Quote rosa non rispettate, il TAR Veneto silura le giunte di tre Comuni

Una recente inchiesta del Corriere della Sera ha rivelato che quelle «quote rosa» sono violate da un comune su 4 tra quelli che hanno votato negli ultimi due anni: 1182 su poco più di 4 mila. Pochi casi dunque non spostano granché la media, ma di recente per tre volte il Tar del Veneto ha costretto altrettanti sindaci a «licenziare » un assessore uomo per rispettare la parità tra i generi: un paio di settimane fa a Zevio (Verona), mercoledì a Saonara (Padova) e Sona, ancora nel Veronese. La legge Delrio del 2014 dice infatti che nelle giunte dei comuni sopra i 3 mila abitanti «nessuno dei due sessi può essere rappresentato in misura inferiore al 40 per cento» e l’unico modo per chiedere di rispettare il limite è stato proprio quello di rivolgersi ai giudici. I quali, di fronte a un’operazione che è più di calcolatrice che di diritto, non hanno potuto far altro che accogliere i ricorsi.
Inizia così l'articolo Quote rosa non rispettate, i giudici silurano le giunte di tre Comuni pubblicato sul Corriere del Veneto.
Si tratta delle sentenze del TAR Veneto n. 286/2016 (relativa al Comune di Zevio), n. 334/2016 (relativa al Comune di Saonara) e n. 335/2016 (relativa al Comune di Sona),
Nelle tre sentenze i giudici ribadiscono l'immediata operatività delle disposizioni contenute nella Legge 56/2014 nei seguenti termini: "per condivisibile orientamento giurisprudenziale, dal quale il Collegio non ritiene di doversi discostare, all’indomani dell’entrata in vigore del succitato art. 1, comma 137, della legge 7 aprile 2014, n. 56 - a tenore del quale, si ribadisce, nelle giunte dei comuni con popolazione superiore a 3000 abitanti, nessuno dei due sessi può essere rappresentato in misura inferiore al 40 per cento, con arrotondamento aritmetico - “tutti gli atti adottati nella vigenza di quest’ultimo trovano in tale norma un ineludibile parametro di legittimità, non essendo ragionevole una sua interpretazione – sottesa alle difese comunali – che leghi la sua concreta vigenza alla data delle elezioni ovvero che condizioni unicamente le nomine assessorili all’indomani delle elezioni”, atteso che “una simile interpretazione consentirebbe un facile aggiramento della suddetta prescrizione, nella misura in cui il rispetto della percentuale assicurato dai provvedimenti di nomina immediatamente successivi alle elezioni potrebbe essere posto nel nulla da successivi provvedimenti sindacali di revoca e nomina, atti a sovvertire la suddetta percentuale”.

========================================

▶ PARTI DELL'ESERCIZIO
a) Traduci in inglese questa frase del brano sulle quote rosa: "Inizia così l'articolo Quote rosa non rispettate, i giudici silurano le giunte di tre Comuni pubblicato sul Corriere del Veneto."
b) Rispondi alle domande seguenti in base al brano sulle quote rosa.
(i) Quanti comuni violano le «quote rosa» secondo l'inchiesta del Corriere della Sera?
(ii) Da quale soglia di abitanti in su la legge Delrio impone il limite nelle giunte comunali?
(iii) Quale numero ha la sentenza del TAR Veneto relativa al Comune di Saonara?

▶ DATI ARCHIVIATI
========================================

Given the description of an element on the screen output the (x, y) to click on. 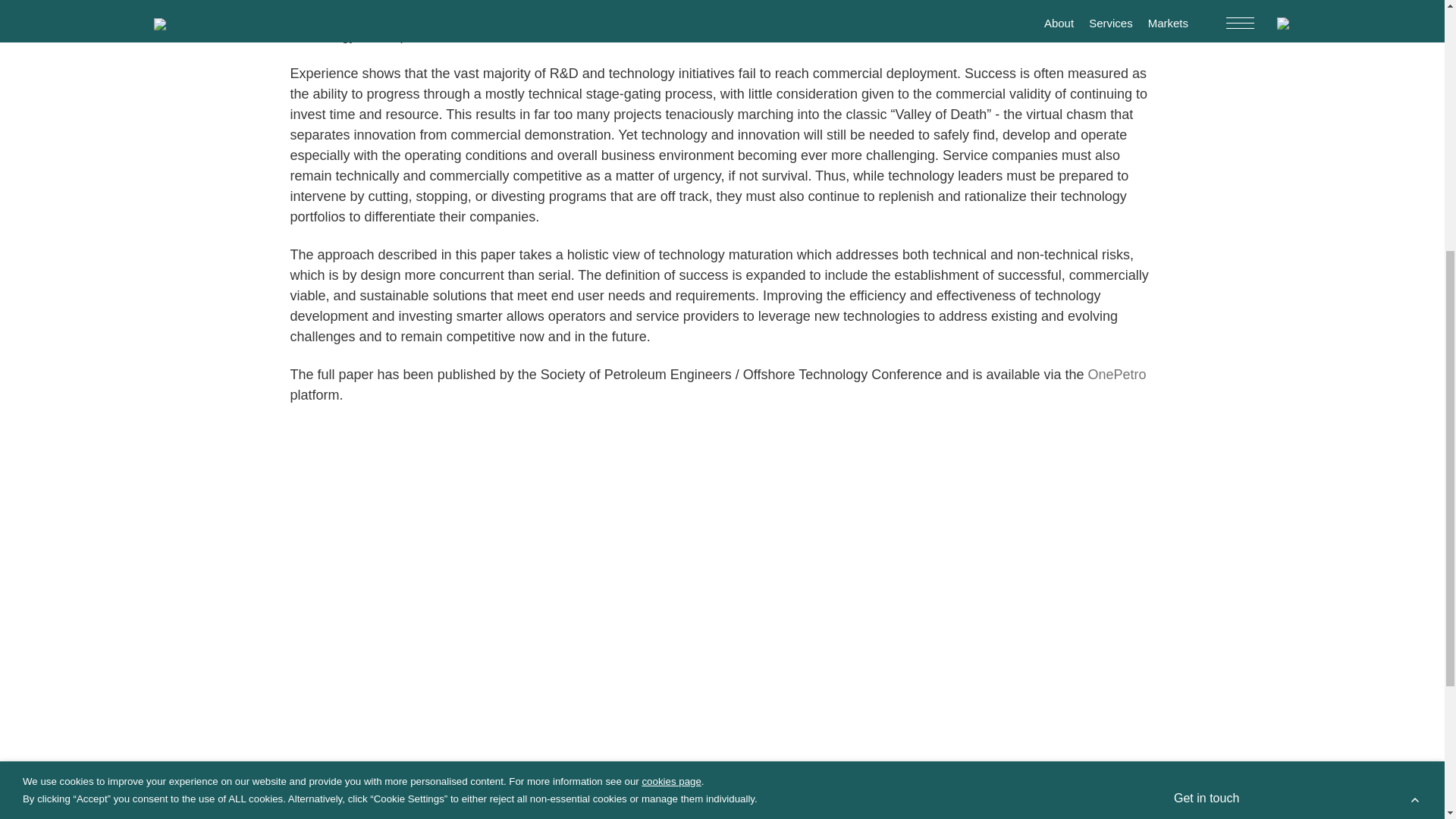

========================================

▶ LE SOLUZIONI
a) This is how the article "Quote rosa non rispettate, i giudici silurano le giunte di tre Comuni," published in the Corriere del Veneto, begins.

b)
(i) 1182 su poco più di 4 mila, cioè uno su 4 tra quelli che hanno votato negli ultimi due anni.
(ii) Dai comuni sopra i 3 mila abitanti.
(iii) La n. 334/2016.